O ex-deputado federal, pastor evangélico e bombeiro militar Cabo Daciolo anunciou sua pré-candidatura à Presidência da República pelo partido Mobiliza, com a filiação ocorrida em 3 de abril de 2026. Com o movimento, ele desistiu de disputar uma vaga no Senado, como havia sinalizado no mês anterior.
Cabo Daciolo anunciou a sua pré-candidatura
O anúncio foi feito por meio das redes sociais, onde Daciolo publicou uma foto ao lado de Antônio Carlos Massarollo, presidente da legenda, acompanhada da citação bíblica “Quando os justos governam, o povo se alegra.” O partido Mobiliza é o antigo PMN (Partido da Mobilização Nacional). Mantendo o tom de sempre, o pré-candidato prometeu “transformar a colônia brasileira em nação brasileira“, em referência ao ex-deputado Enéas Carneiro, figura que cita com frequência. Ele passa a integrar uma lista que inclui nomes como o presidente Lula (PT), Flávio Bolsonaro (PL), Ciro Gomes (PSDB) e Ronaldo Caiado (União Brasil).

Quem é Cabo Daciolo e o que aconteceu com ele
Nascido em Florianópolis em 1976, Benevenuto Daciolo Fonseca dos Santos ficou conhecido nacionalmente em 2011 ao liderar a greve do Corpo de Bombeiros do Rio de Janeiro, episódio que rendeu até uma prisão de nove dias no presídio Bangu I. Em 2014, foi eleito deputado federal pelo PSOL e, desde então, passou por partidos como Avante, Patriota, Podemos, PL e PDT. É pai de três filhos e foi casado com a jornalista Cristiane Daciolo, falecida em agosto de 2023 em decorrência de complicações de uma leucemia diagnosticada em 2018. De denominação pentecostal, frequentou a Igreja Bola de Neve após sua conversão e depois tornou-se membro da Assembleia de Deus, embora hoje se apresente como “servo de Deus” sem vínculo institucional fixo.

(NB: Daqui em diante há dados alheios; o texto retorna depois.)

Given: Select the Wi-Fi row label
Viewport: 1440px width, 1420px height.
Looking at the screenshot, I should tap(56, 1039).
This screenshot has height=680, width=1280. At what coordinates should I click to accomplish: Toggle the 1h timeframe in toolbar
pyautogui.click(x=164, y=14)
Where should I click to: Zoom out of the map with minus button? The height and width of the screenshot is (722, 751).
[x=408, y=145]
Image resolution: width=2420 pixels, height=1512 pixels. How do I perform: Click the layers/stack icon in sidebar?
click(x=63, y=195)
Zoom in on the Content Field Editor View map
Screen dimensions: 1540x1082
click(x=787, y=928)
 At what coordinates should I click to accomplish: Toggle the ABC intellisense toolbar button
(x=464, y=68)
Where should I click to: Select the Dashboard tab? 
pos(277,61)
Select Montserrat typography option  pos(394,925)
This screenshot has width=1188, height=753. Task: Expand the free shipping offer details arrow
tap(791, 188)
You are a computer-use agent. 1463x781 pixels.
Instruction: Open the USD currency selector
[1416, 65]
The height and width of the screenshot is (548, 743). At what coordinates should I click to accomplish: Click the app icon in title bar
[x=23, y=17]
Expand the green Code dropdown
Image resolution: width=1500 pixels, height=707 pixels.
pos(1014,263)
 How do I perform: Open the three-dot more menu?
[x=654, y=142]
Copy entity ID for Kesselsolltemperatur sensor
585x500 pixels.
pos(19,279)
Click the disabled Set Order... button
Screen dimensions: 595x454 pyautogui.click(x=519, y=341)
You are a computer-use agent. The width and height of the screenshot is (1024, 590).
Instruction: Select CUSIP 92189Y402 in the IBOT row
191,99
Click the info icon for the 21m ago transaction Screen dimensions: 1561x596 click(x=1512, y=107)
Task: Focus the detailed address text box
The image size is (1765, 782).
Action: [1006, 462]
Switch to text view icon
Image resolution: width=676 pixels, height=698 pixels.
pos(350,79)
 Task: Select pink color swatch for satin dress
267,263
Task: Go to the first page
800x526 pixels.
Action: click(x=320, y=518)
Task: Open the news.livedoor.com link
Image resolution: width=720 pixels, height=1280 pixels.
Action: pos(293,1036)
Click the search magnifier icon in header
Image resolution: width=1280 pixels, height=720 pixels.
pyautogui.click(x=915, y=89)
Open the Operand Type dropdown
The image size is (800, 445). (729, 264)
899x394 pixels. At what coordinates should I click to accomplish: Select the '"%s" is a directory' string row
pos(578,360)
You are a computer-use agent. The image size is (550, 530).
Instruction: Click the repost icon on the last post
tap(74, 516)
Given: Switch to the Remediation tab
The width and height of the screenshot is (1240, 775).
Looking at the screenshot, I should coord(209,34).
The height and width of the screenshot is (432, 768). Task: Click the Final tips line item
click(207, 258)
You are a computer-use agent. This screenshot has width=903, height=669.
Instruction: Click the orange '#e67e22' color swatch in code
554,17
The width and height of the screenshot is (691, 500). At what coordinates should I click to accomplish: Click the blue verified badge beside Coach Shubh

Em 2021, já com pré-candidatura anunciada para 2022, desistiu da corrida presidencial alegando ter recebido um “chamado do Espírito Santo” e declarou apoio a Ciro Gomes. No mesmo ciclo eleitoral, lançou pré-candidatura ao governo do Rio de Janeiro pelo Pros e, um mês depois, filiou-se ao PDT para disputar o Senado, recebendo 3,49% dos votos válidos e terminando em sexto lugar.
Se envolveu em polêmica quando foi candidato a presidente no passado
A campanha presidencial de 2018 pelo Patriota foi marcada por momentos que dominaram as redes sociais. A polêmica mais lembrada ocorreu num debate na Band, quando Daciolo questionou Ciro Gomes sobre a suposta URSAL, sigla para União das Repúblicas Socialistas da América Latina. O termo havia sido criado como piada na internet, mas Daciolo o tratou como um plano real de dominação comunista, viralizando o assunto no país inteiro. Além disso, o candidato passou boa parte da campanha no Monte das Oliveiras, no bairro de Campo Grande, no Rio de Janeiro, alegando ameaças de grupos como os Illuminati e a maçonaria, e fazendo lives religiosas no lugar de comícios tradicionais. Leu passagens bíblicas durante debates televisivos, exigiu a retirada de réplicas da Estátua da Liberdade de lojas da Havan e afirmou que expulsaria sociedades secretas do Brasil se eleito.
Futuro político
Apesar do estilo incomum, Daciolo terminou 2018 com 1,26% dos votos válidos e 1.348.323 votos, superando nomes como Henrique Meirelles (MDB), Marina Silva (Rede) e Álvaro Dias (Podemos). Em 2026, agora pelo Mobiliza, ele volta à cena como opção para o eleitor antissistema. A tendência é que os institutos de pesquisa passem a incluir seu nome nos cenários estimulados a partir da segunda metade de abril.